La valse quasi permanente des doctrines politiques autour de la question de l’emploi est révélatrice d’un constat d’échec. Les pouvoirs publics n’ont semble-t-il pas toujours su entendre ou même prendre suffisamment tôt en compte les solutions proposées par les acteurs de l’IAE. De nombreuses structures de l’IAE ont par exemple déployé des activités innovantes, dans le domaine notamment de la transition écologique et sociale (agriculture, espaces verts, rénovation, réemploi…). « Cela démontre pour moi à quel point on est sur un sujet qui doit avant tout favoriser la prise en compte et la mobilisation des acteurs d’un territoire pour trouver des solutions ensemble, » avance Laurent Pinet. « Et que ce n’est pas par la verticalisation ou l’imposition en tous points du territoire d’une politique unique de l’emploi qu’on parvient à trouver des solutions aux problèmes posés. »

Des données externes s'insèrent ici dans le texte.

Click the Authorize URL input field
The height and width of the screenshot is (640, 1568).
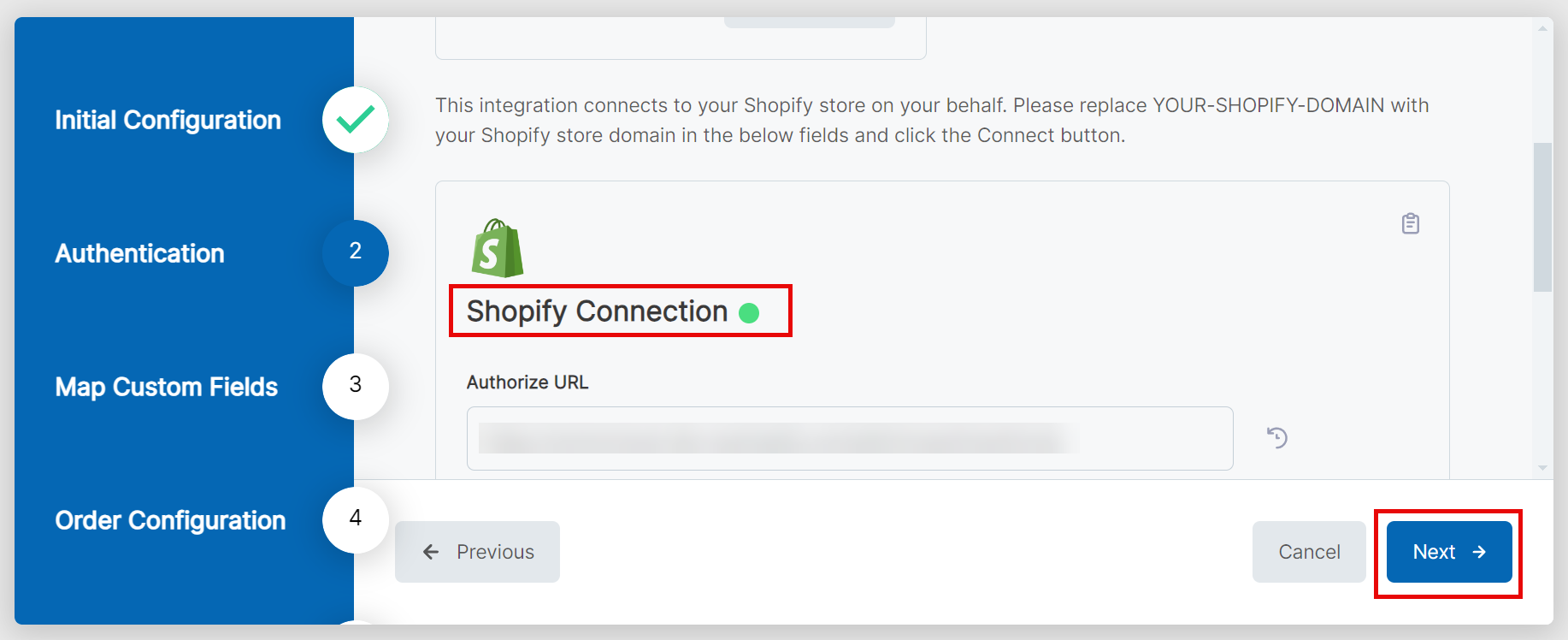pos(850,438)
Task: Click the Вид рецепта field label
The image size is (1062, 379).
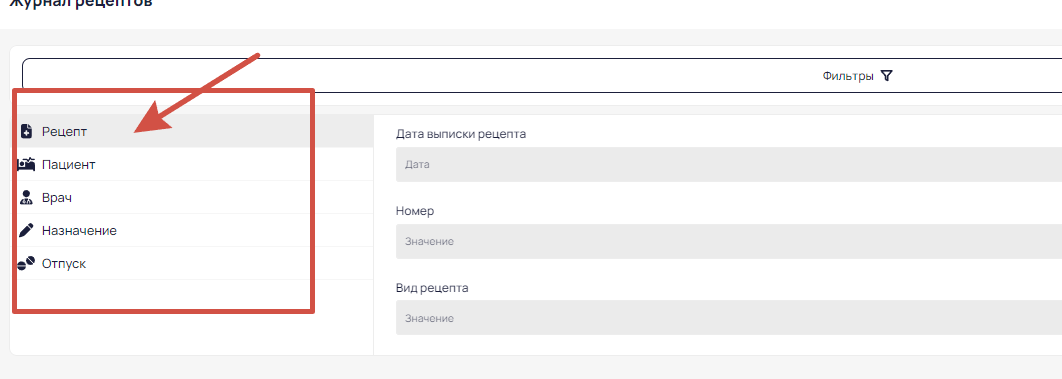Action: [432, 288]
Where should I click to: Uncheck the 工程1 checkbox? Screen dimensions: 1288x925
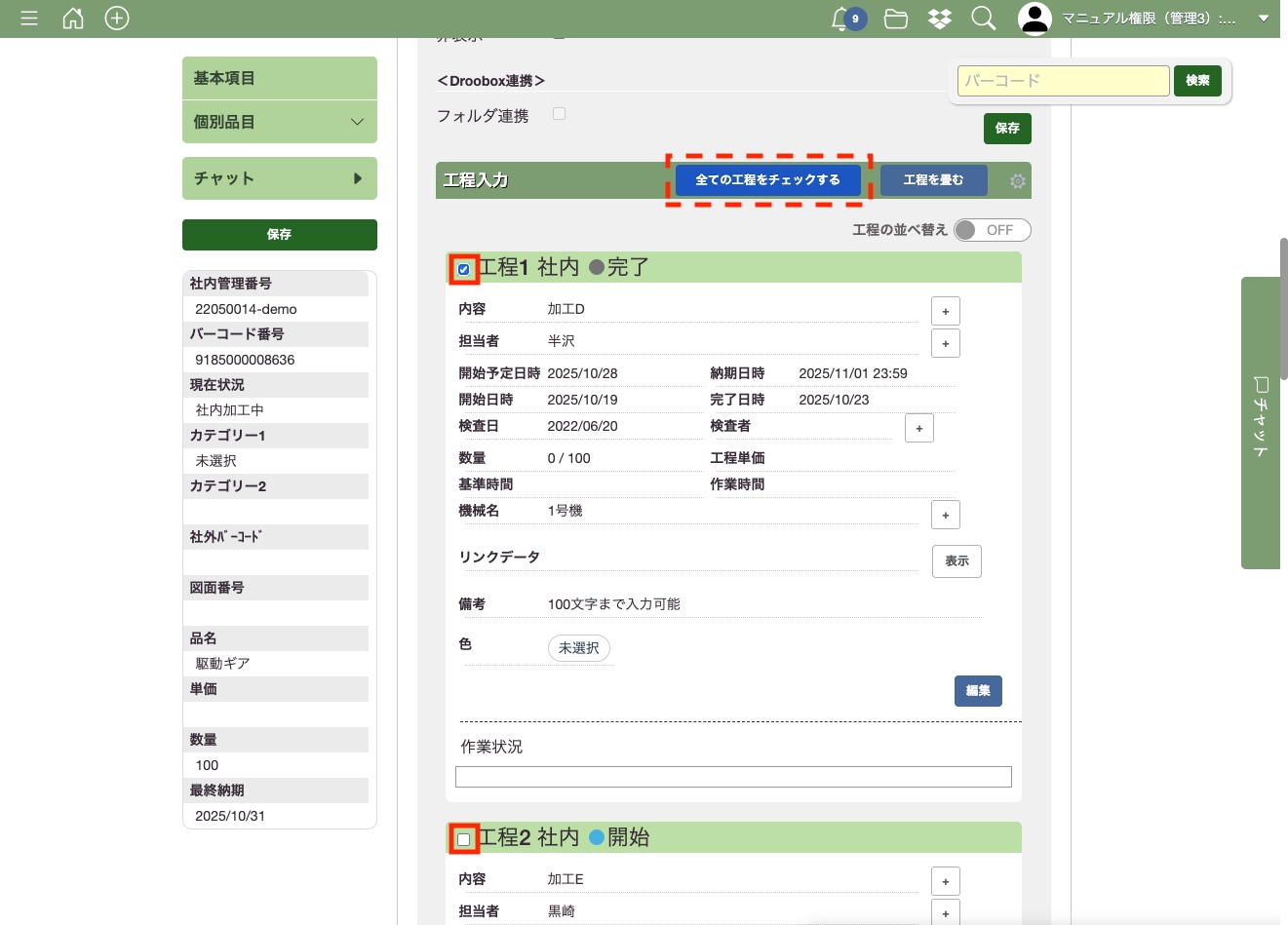tap(464, 269)
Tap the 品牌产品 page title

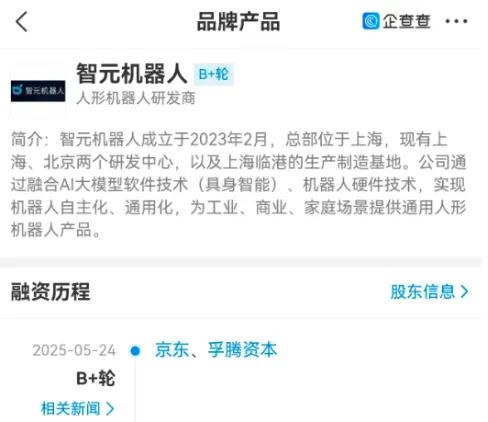pos(238,22)
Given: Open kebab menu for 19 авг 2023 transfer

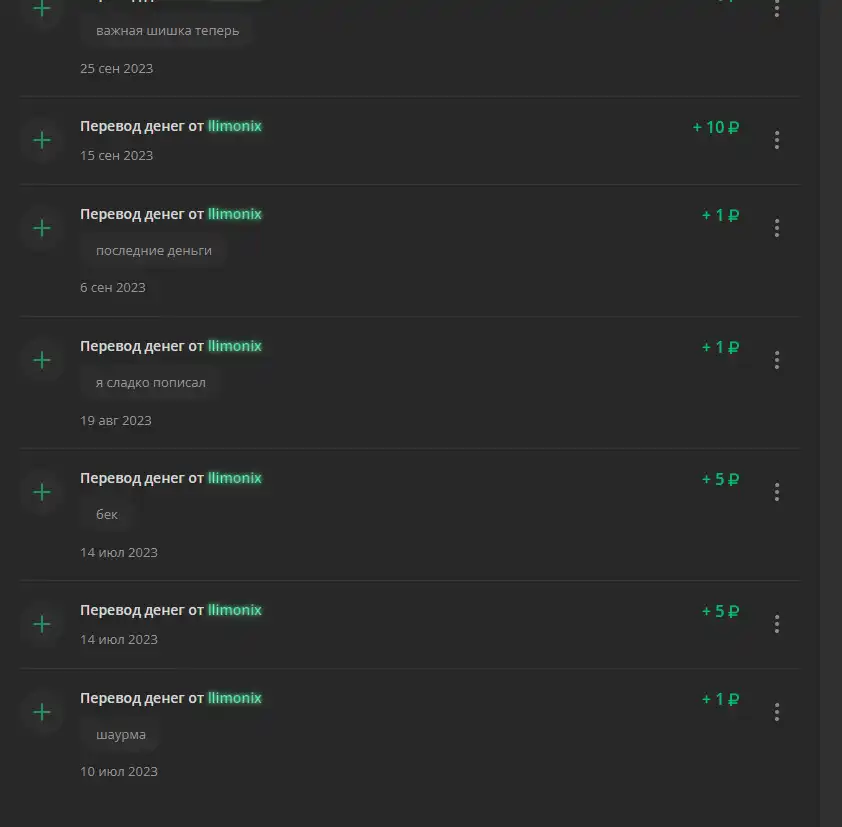Looking at the screenshot, I should [x=776, y=360].
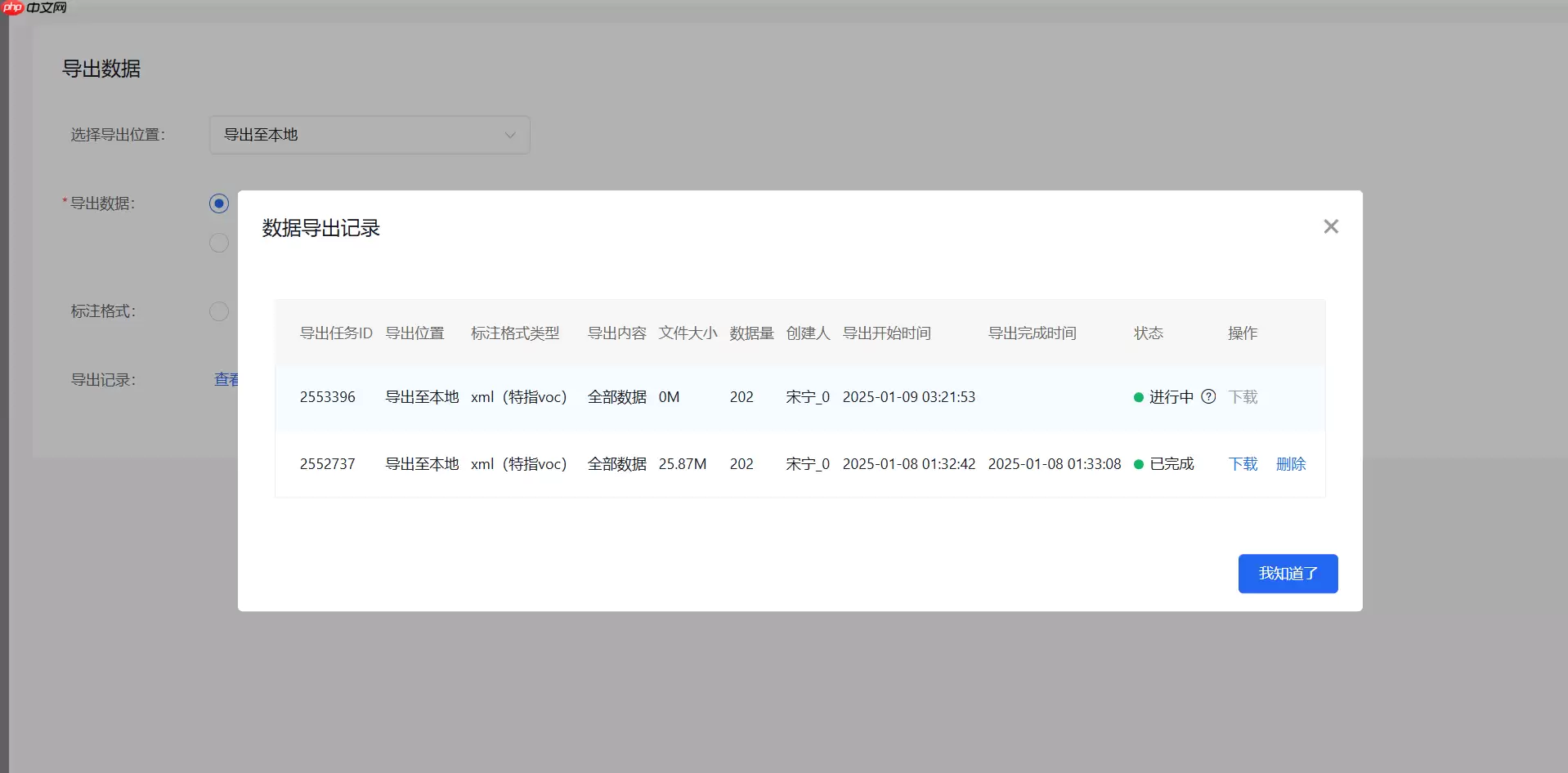Click the 导出开始时间 column header
1568x773 pixels.
pyautogui.click(x=886, y=333)
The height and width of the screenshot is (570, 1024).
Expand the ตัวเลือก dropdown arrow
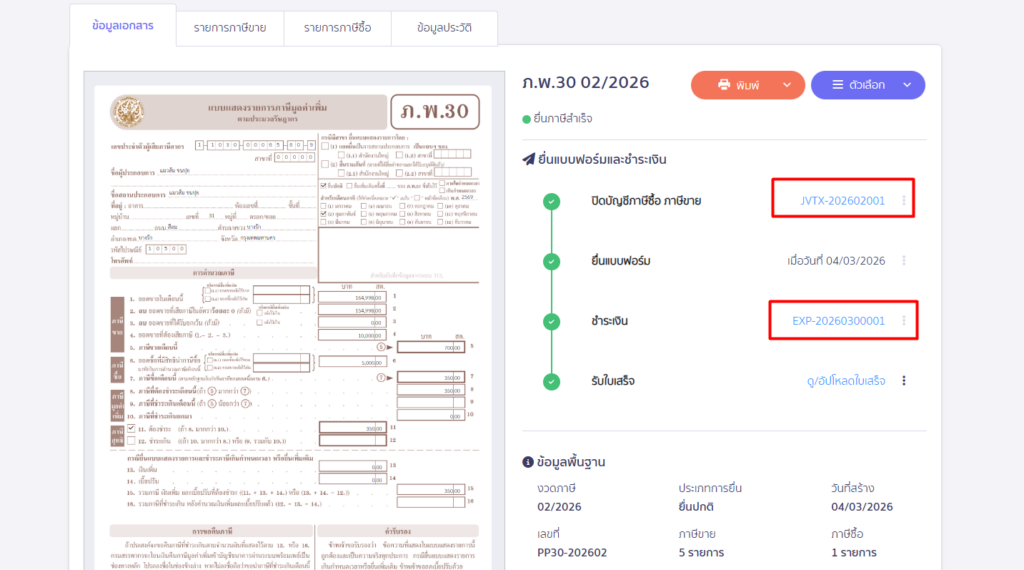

1. Coorace est un un réseau généraliste qui rassemble, dans une logique de coopération, des associations, des ateliers et chantiers d’insertion, des entreprises d’insertion et de travail temporaire d’insertion, mais aussi des partenaires concernés par ces questions d’emploi et d’inclusion, comme des organismes de formation, des associations de service à la personne, des entreprises…
2. Néologisme et mot valise constitué des termes « flexibilité » et « sécurité » la flexisécurité est un dispositif social qui offre aux entreprises de plus grandes facilités de licenciement (et donc de recrutement) tout en garantissant aux employés licenciés des indemnisations longues et conséquentes.
Aurélien Mathé pour Alpes Solidaires (avec le concours de Floriane Bajart et Marie de Lozinskiy).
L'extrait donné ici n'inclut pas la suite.